(Saved entries)
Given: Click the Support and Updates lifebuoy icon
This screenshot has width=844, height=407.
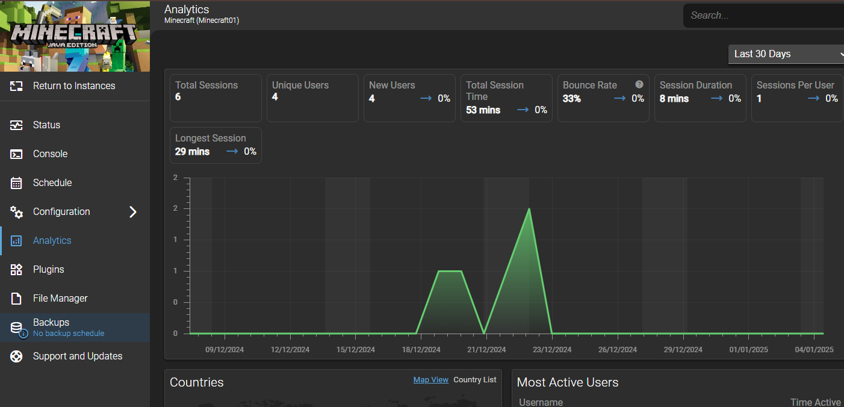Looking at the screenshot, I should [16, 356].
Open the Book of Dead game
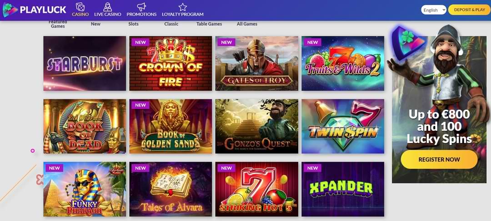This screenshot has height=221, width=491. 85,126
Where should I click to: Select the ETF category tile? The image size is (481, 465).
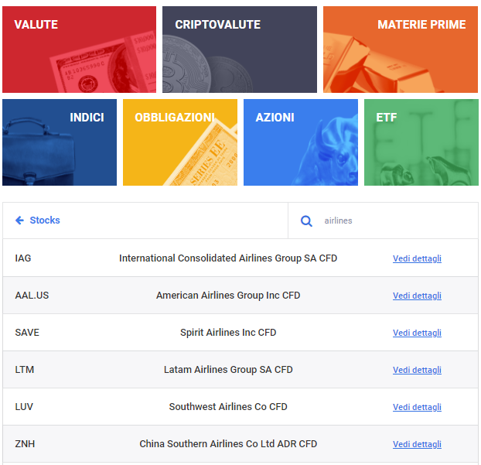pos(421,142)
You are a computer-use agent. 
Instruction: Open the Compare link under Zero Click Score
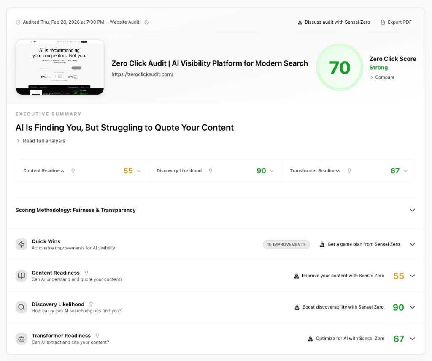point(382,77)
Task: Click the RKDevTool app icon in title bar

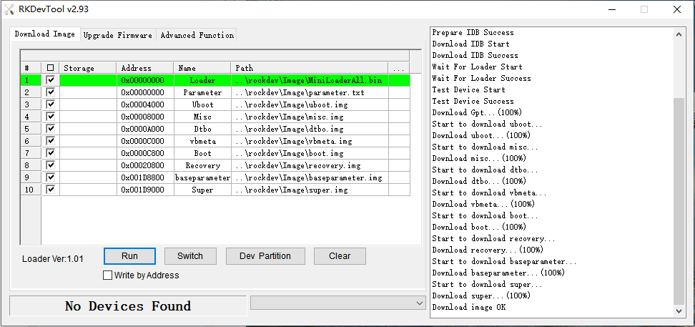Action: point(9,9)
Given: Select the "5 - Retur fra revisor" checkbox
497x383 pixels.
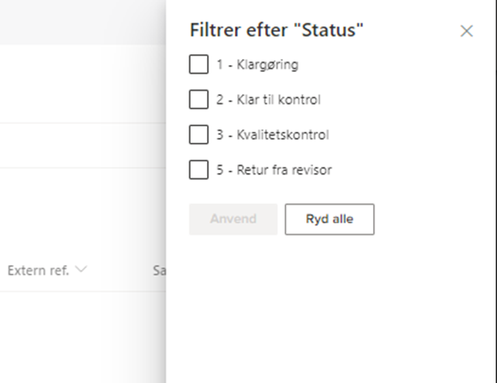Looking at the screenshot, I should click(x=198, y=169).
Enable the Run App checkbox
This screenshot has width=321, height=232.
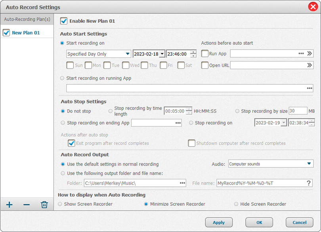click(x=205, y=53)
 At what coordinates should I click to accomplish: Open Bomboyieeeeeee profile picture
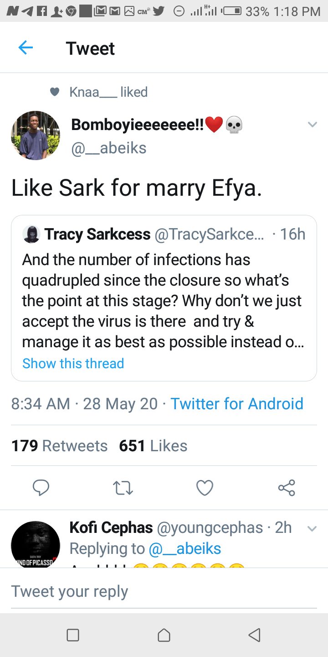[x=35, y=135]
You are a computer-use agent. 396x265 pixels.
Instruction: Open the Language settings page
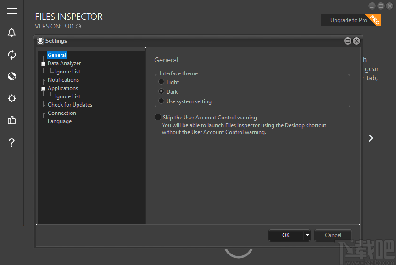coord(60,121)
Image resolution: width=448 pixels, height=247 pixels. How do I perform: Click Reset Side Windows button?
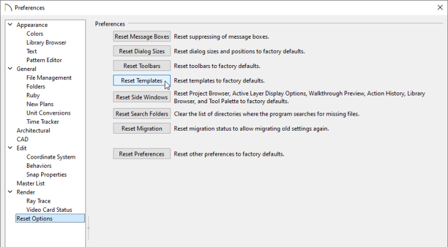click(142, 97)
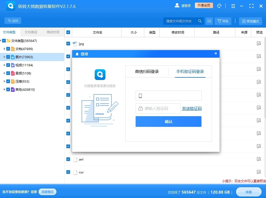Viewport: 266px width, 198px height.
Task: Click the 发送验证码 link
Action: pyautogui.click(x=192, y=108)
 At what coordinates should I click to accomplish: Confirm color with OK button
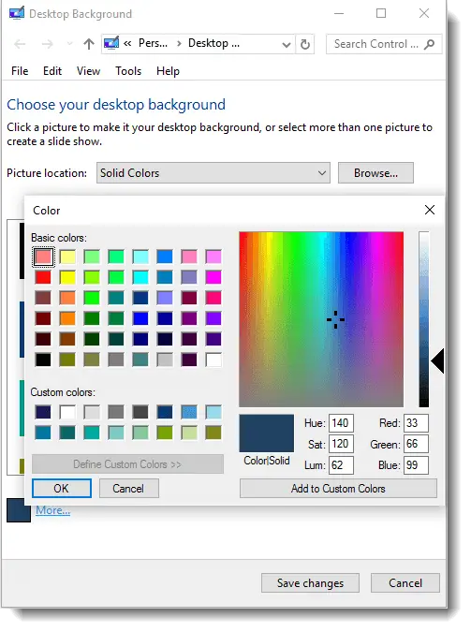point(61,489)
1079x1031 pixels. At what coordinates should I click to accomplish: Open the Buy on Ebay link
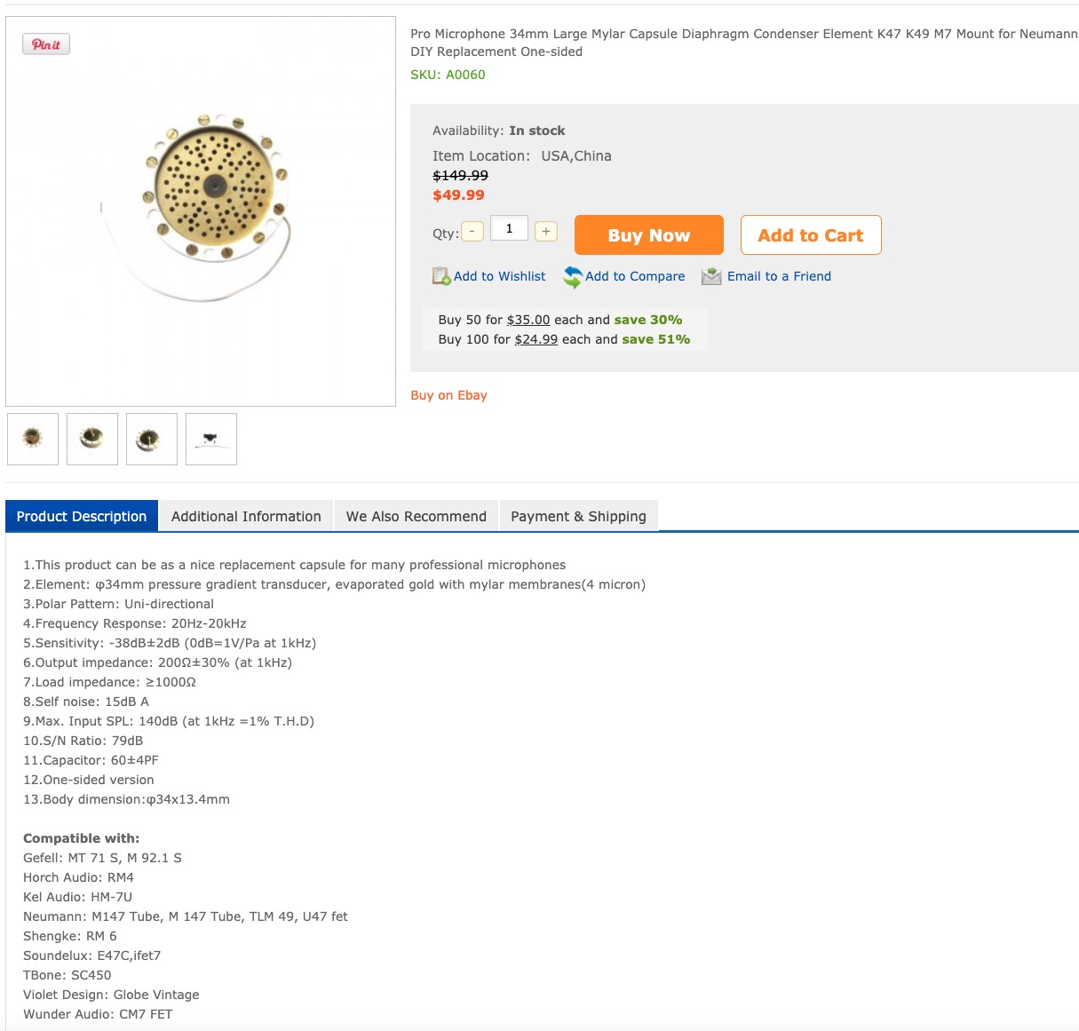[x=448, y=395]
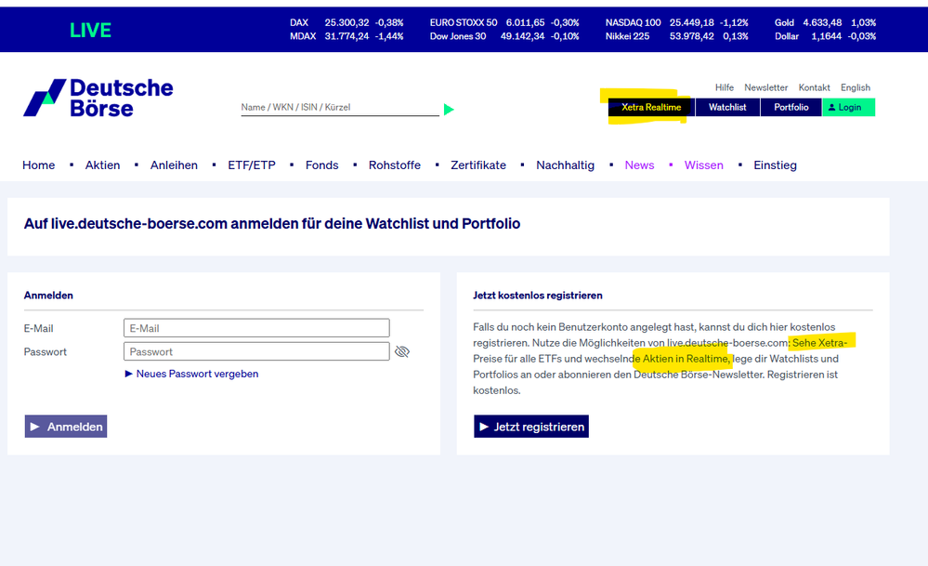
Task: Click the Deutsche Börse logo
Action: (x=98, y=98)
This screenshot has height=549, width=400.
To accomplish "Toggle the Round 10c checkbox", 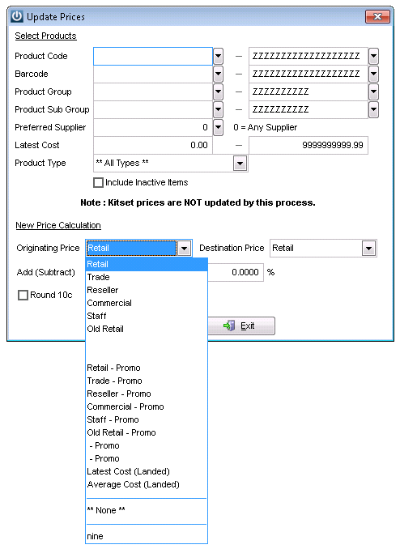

■ Assigned task ■
Only one number is expected: the count of lines above that contain the string "computer".

■ Result below ■
2